Moss Lilit C, Gauderman William J, Lewinger Juan Pablo, Conti David V
Division of Biostatistics, Department of Preventive Medicine, University of Southern California, Los Angeles, California.
Genet Epidemiol. 2019 Mar;43(2):150-165. doi: 10.1002/gepi.22171. Epub 2018 Nov 19.
Genome-wide association studies typically search for marginal associations between a single-nucleotide polymorphism (SNP) and a disease trait while gene-environment (G × E) interactions remain generally unexplored. More powerful methods beyond the simple case-control (CC) approach leverage either marginal effects or CC ascertainment to increase power. However, these potential gains depend on assumptions whose aptness is often unclear a priori. Here, we review G × E methods and use simulations to highlight performance as a function of main and interaction effects and the association of the two factors in the source population. Substantial variation in performance between methods leads to uncertainty as to which approach is most appropriate for any given analysis. We present a framework that (a) balances the robustness of a CC approach with the power of the case-only (CO) approach; (b) incorporates main SNP effects; (c) allows for incorporation of prior information; and (d) allows the data to determine the most appropriate model. Our framework is based on Bayes model averaging, which provides a principled statistical method for incorporating model uncertainty. We average over inclusion of parameters corresponding to the main and G × E interaction effects and the G-E association in controls. The resulting method exploits the joint evidence for main and interaction effects while gaining power from a CO equivalent analysis. Through simulations, we demonstrate that our approach detects SNPs within a wide range of scenarios with increased power over current methods. We illustrate the approach on a gene-environment scan in the USC Children's Health Study.

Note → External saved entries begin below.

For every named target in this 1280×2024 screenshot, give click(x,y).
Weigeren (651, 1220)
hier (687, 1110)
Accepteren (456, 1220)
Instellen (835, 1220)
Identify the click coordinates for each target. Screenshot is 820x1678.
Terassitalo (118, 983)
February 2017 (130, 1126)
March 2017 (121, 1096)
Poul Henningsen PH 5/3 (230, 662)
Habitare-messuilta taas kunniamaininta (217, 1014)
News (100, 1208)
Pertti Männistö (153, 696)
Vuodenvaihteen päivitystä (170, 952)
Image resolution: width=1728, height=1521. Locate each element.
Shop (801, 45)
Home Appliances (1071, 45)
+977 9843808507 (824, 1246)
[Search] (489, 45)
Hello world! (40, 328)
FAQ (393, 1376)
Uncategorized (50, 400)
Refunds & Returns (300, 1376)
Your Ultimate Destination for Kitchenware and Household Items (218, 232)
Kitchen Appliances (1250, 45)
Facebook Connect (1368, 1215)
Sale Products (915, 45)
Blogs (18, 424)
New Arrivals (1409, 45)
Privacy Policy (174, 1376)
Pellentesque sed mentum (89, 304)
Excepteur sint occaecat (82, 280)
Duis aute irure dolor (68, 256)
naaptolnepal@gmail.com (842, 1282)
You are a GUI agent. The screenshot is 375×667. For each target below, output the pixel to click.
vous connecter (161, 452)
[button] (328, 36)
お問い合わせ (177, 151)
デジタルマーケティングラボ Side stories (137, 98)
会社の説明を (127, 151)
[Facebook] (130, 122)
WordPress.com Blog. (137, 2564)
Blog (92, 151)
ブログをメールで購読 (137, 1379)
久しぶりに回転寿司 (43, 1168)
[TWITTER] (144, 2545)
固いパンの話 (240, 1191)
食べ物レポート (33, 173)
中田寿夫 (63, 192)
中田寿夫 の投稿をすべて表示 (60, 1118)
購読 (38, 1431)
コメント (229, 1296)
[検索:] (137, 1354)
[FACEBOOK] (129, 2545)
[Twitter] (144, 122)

全基因组关联研究通常搜索单核苷酸多态性(SNP)与疾病性状之间的边际关联,而基因-环境(G×E)相互作用通常仍未得到充分探索。除了简单的病例对照(CC)方法之外,更强大的方法利用边际效应或CC确定来提高检验效能。然而,这些潜在的收益取决于一些假设,而这些假设的适用性通常在事先并不明确。在这里,我们回顾了G×E方法,并通过模拟来突出其作为主要效应和交互效应以及源人群中两个因素关联函数的性能。方法之间性能的显著差异导致对于任何给定分析哪种方法最合适存在不确定性。我们提出了一个框架,该框架(a)平衡CC方法的稳健性和仅病例(CO)方法的检验效能;(b)纳入主要SNP效应;(c)允许纳入先验信息;以及(d)允许数据确定最合适的模型。我们的框架基于贝叶斯模型平均,它提供了一种用于纳入模型不确定性的有原则的统计方法。我们对与主要效应、G×E交互效应以及对照组中G-E关联相对应的参数纳入进行平均。由此产生的方法利用了主要效应和交互效应的联合证据,同时从等效的CO分析中获得检验效能。通过模拟,我们证明我们的方法在广泛的场景中能够检测到SNP,且检验效能高于当前方法。我们在美国南加州大学儿童健康研究的基因-环境扫描中展示了该方法。